Selected text:
+++
CORNER STORE COLUMN
SCULPTING DISTANCE
Varvára Fern and Travel as the Destination
by MIDEN WOOD
“Now I stare at telephone poles…If I saw a fragment of that somewhere in the gallery, I would be pretty sure it's just an art piece. It's just beautiful in its sculptural shape”
“I heard from other people that works from my travel series can also be dark, because it made people think of The Road,” Varvára Fern says—referring to the post-apocalyptic book by Cormac McCarthy.
We’d been discussing her latest sculpture series—a foray into the lore of Little Red Riding Hood, that started with an invitation to participate in a fairy-tale-themed show. “Little Red Riding Hood was the first thing that came to mind, and I started thinking about what I can do with that; what I can make about it. And I guess it was also sort of a transition piece between my travel series and fairy tales because… it's still the road, and it's still sort of a journey.”
“I started reading a book by Vladimir Propp, the Russian writer who was doing research on origins of fairy tales—why some repetitive elements come up in different fairy tales, even when they're from different countries.”
+++
What to do: Reproduce the column about Varvára Fern's sculpture in full, word for word.

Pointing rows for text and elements
+++
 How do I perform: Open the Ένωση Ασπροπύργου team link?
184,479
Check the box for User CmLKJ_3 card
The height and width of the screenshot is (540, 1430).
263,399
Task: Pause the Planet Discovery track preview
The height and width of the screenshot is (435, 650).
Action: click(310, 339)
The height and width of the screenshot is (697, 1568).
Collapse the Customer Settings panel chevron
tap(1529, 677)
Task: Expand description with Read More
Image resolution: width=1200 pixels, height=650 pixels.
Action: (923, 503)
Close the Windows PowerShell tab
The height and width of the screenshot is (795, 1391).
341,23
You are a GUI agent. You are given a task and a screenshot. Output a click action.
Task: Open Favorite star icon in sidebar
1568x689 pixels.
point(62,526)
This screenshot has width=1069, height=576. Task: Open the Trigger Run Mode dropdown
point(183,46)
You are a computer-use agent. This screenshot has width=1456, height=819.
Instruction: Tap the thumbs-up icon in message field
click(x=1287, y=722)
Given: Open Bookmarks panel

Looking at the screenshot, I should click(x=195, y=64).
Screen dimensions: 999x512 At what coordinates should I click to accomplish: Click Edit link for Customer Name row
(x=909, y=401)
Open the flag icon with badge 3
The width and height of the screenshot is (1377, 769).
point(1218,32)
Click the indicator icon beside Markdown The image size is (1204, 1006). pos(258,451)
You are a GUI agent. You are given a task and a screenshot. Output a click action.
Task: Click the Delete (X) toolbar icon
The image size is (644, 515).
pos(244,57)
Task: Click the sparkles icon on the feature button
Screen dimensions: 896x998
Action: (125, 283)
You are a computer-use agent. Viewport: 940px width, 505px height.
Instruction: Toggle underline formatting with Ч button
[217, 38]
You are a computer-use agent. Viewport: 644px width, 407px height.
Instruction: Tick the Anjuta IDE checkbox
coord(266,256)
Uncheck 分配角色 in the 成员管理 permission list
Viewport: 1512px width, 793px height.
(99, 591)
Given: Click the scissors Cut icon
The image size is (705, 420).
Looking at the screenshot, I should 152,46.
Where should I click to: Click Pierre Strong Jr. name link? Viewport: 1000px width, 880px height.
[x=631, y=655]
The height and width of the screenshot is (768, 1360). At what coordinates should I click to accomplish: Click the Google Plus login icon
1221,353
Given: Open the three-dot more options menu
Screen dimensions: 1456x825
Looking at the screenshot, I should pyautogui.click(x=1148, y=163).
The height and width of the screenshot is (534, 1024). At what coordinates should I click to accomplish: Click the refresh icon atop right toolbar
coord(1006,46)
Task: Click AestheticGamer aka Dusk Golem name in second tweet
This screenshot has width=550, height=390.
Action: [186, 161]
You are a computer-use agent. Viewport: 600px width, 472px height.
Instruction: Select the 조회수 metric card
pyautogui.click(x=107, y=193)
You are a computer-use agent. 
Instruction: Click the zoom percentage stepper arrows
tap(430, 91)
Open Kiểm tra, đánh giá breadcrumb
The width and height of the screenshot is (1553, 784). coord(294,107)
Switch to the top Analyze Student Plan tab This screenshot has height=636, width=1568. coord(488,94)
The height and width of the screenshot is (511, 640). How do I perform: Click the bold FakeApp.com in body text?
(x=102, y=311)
+++
Result of the exercise:
CORNER STORE COLUMN
SCULPTING DISTANCE
Varvára Fern and Travel as the Destination
by MIDEN WOOD
“Now I stare at telephone poles…If I saw a fragment of that somewhere in the gallery, I would be pretty sure it's just an art piece. It's just beautiful in its sculptural shape”
“I heard from other people that works from my travel series can also be dark, because it made people think of The Road,” Varvára Fern says—referring to the post-apocalyptic book by Cormac McCarthy.
We’d been discussing her latest sculpture series—a foray into the lore of Little Red Riding Hood, that started with an invitation to participate in a fairy-tale-themed show. “Little Red Riding Hood was the first thing that came to mind, and I started thinking about what I can do with that; what I can make about it. And I guess it was also sort of a transition piece between my travel series and fairy tales because… it's still the road, and it's still sort of a journey.”
“I started reading a book by Vladimir Propp, the Russian writer who was doing research on origins of fairy tales—why some repetitive elements come up in different fairy tales, even when they're from different countries.”